I rilievi dell'imputato, quindi, si presentano come una proposta di reinterpretazione dei fatti e del loro significato, e, quindi, prospettano un'operazione non consentita nel giudizio di legittimità.

7. In parte diverse da quelle consentite e in parte prive di specificità sono le censure formulate nel decimo e nell'undicesimo motivo, che contestano la determinazione della pena, deducendo che la stessa è rapportata a circostanze non provate, come la frequenza degli abusi, e ad un parametro, quello della reiterazione dei fatti, valorizzato ai fini della fissazione sia della pena base sia dell'aumento apportato per la continuazione.

Le doglianze in questione, da un lato, presuppongono una ricostruzione dei fatti diversa da quella legittimamente compiuta nella sentenza impugnata.

Dall'altro, non si confrontano con la motivazione fornita dalla Corte d'appello, nella quale si precisa che la protrazione nel tempo degli abusi e la loro frequenza sono solo due degli elementi posti a fondamento del giudizio di gravità del fatto. Non va trascurato, inoltre, che la pena base, fissata in sei anni e sei mesi di reclusione, è stata determinata in misura nettamente inferiore alla media edittale, e che anche l'aumento per la continuazione, pari ad un anno e quattro mesi di reclusione, non può dirsi elevato, sia se si abbia riguardo alla cornice edittale del reato, sia se si tenga conto della pluralità degli episodi.

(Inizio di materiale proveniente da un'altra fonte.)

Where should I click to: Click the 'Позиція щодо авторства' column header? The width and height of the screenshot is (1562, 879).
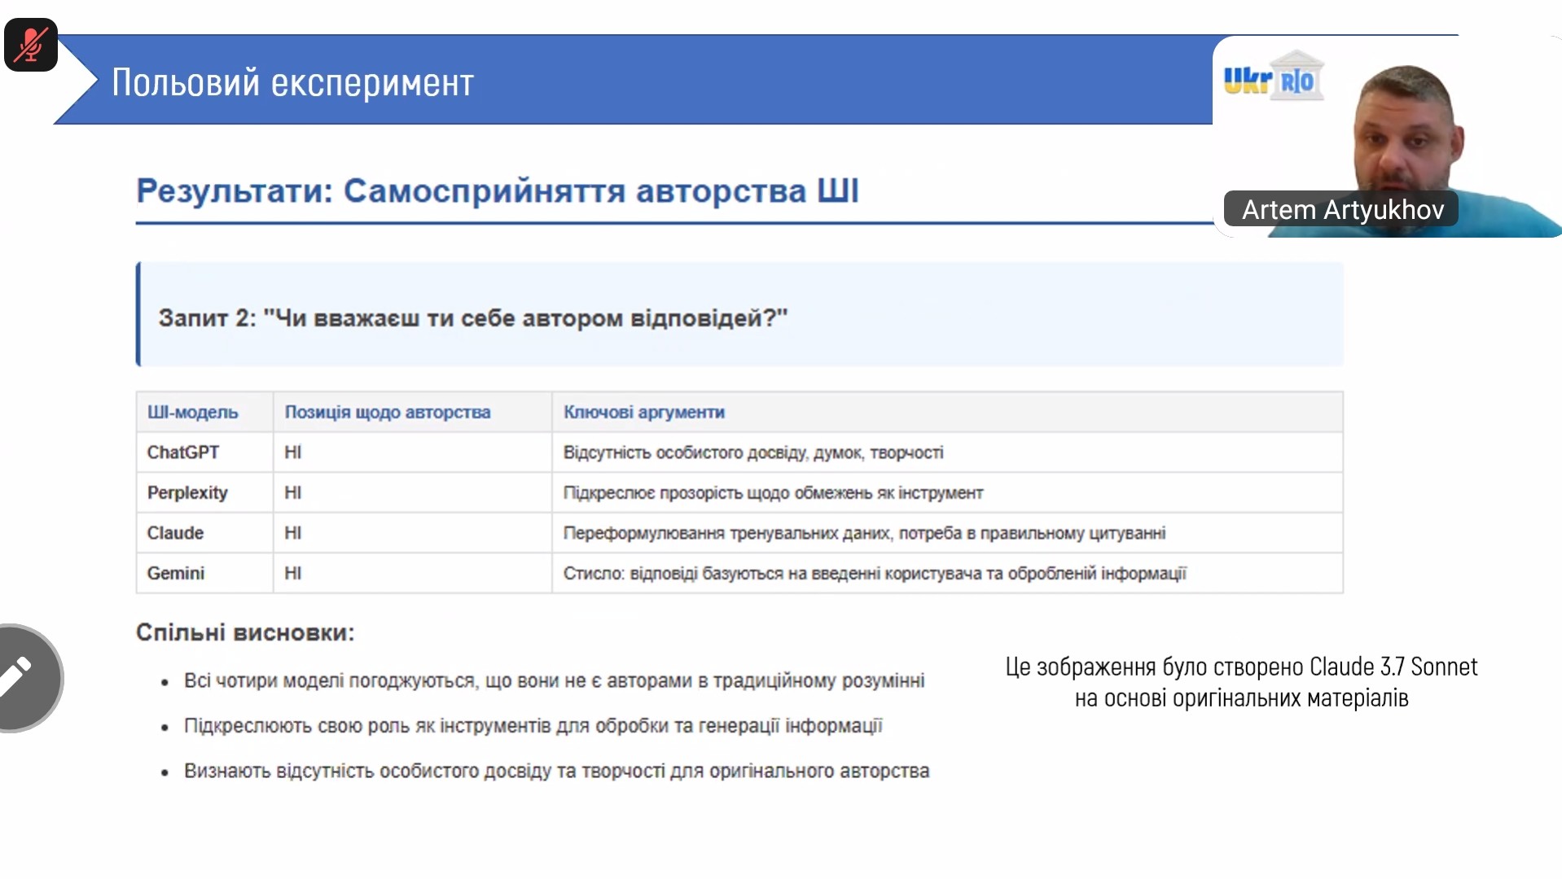387,413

8. Alla complessiva infondatezza delle censure segue il rigetto del ricorso e la condanna del ricorrente al pagamento delle spese processuali ed alla rifusione delle spese di rappresentanza e difesa sostenute nel presente giudizio dalla parte civile ammessa al patrocinio a spese dello Stato, nella misura che sarà liquidata dalla Corte d'appello di Palermo con separato decreto di pagamento ai sensi degli artt. 82 e 83 D.P.R. n. 115 del 2002, disponendo il pagamento in favore dello Stato.

P.Q.M.

Rigetta il ricorso e condanna il ricorrente al pagamento delle spese processuali. Condanna, inoltre, l'imputato alla rifusione delle spese di rappresentanza e difesa sostenute nel presente giudizio dalla parte civile ammessa al patrocinio a spese dello Stato, nella misura che sarà liquidata dalla Corte d'appello di Palermo con separato decreto di pagamento ai sensi degli artt. 82 e 83 D.P.R. n. 115 del 2002, disponendo il pagamento in favore dello Stato.

Conclusione

Così deciso in Roma, il 15 luglio 2022.